Batch Inference for Jobs
Learn how to use the various types of batch inference uses with jobs.
Traditional batch inference is an asynchronous process that is executing predictions based on existing models and observations, and then stores the output. This batch inference is a single virtual machine job that you can run with Data Science jobs.
Typically, a workload varies, but it is bigger than a mini-batch inference and could require several hours or days to finish. This type of workload doesn't require producing near or real-time results. It can have extensive requirements on the CPU or GPU and memory required to run.
For best performance, you should use the AI and ML model directly rather than calling it over HTTP or another network. Using the model directly is especially important when you require heavy processing with large datasets. For example, processing images.
Mini Batch Inference
Mini batch inference is similar to batch inference with the difference that you can split tasks into small batches using several jobs or one job that runs several small tasks simultaneously.

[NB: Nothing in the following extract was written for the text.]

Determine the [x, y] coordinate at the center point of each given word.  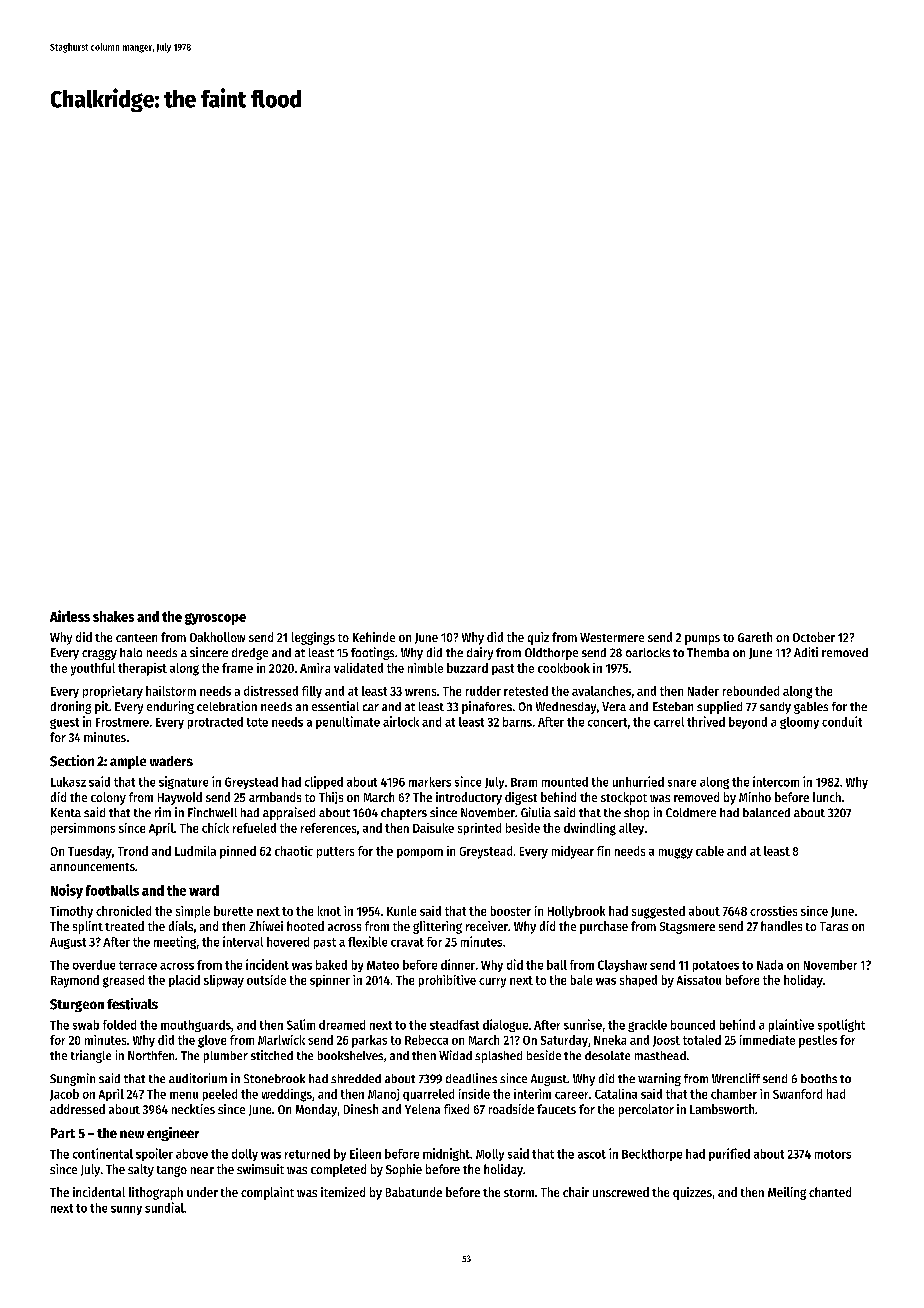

Since the tasks are small and the mini batches are run regularly, they usually run only for several minutes. This type of workload is run regularly using schedulers or triggers to work on small groups of data. Mini batching helps you to incrementally load and process small parts of data or inference.
You can run mini batches against a model from the model catalog when the best performance is required or against the deployed model because usually the workloads and the data input are not heavy.
Distributed Batch Inference
You use distributed batch inference for heavy duty jobs.
Don't confuse distributed batch inference with distributed model training because they are different. Also, it's not a model deployment type of inference because typically you want to provision and use the infrastructure only during the time of batch inference, and automatically destroy it when complete.
Distributed batch inference is required on a large dataset and heavy inference that can't be processed in a timely matter on a single VM or BM and require horizontal scaling. You can have a single or several job configurations running (1+n) job runs on various types of infrastructure and split the dataset. This type of workload provides the best performance when they work against the AI and ML model directly from the model catalog using the infrastructure memory and CPU or GPU to the maximum using jobs.
Compare Batch Inference Workloads
A high-level comparison between the different types of workloads and the corresponding batch inference types:
Batch Inference |
Mini Batch Inference |
Distributed Batch Inference |
|
---|---|---|---|
Infrastructure |
Large |
Light to medium |
Very large |
VM |
Single |
Single or multiple (at a small scale) |
Multiple |
Provisioning Speed - Required |
Medium |
Fast |
Average to slow |
Scheduler - Required |
Yes |
Yes |
Use case dependent |
Trigger - Required |
Yes |
Yes |
No |
Workloads |
Large |
Light |
Large or heavy |
Datasets Size |
Large |
Small |
Extremely large or auto-scaling |
Batch Process Time (estimate though could differ depending on use case) |
Medium to very long (usually from two digits minutes long process to days or hours) |
Short to near real-time |
Medium to very long (usually from few hours up to days) |
Model Deployment |
Not required |
Yes, but not required |
Not required |
Endpoints |
No |
No |
No |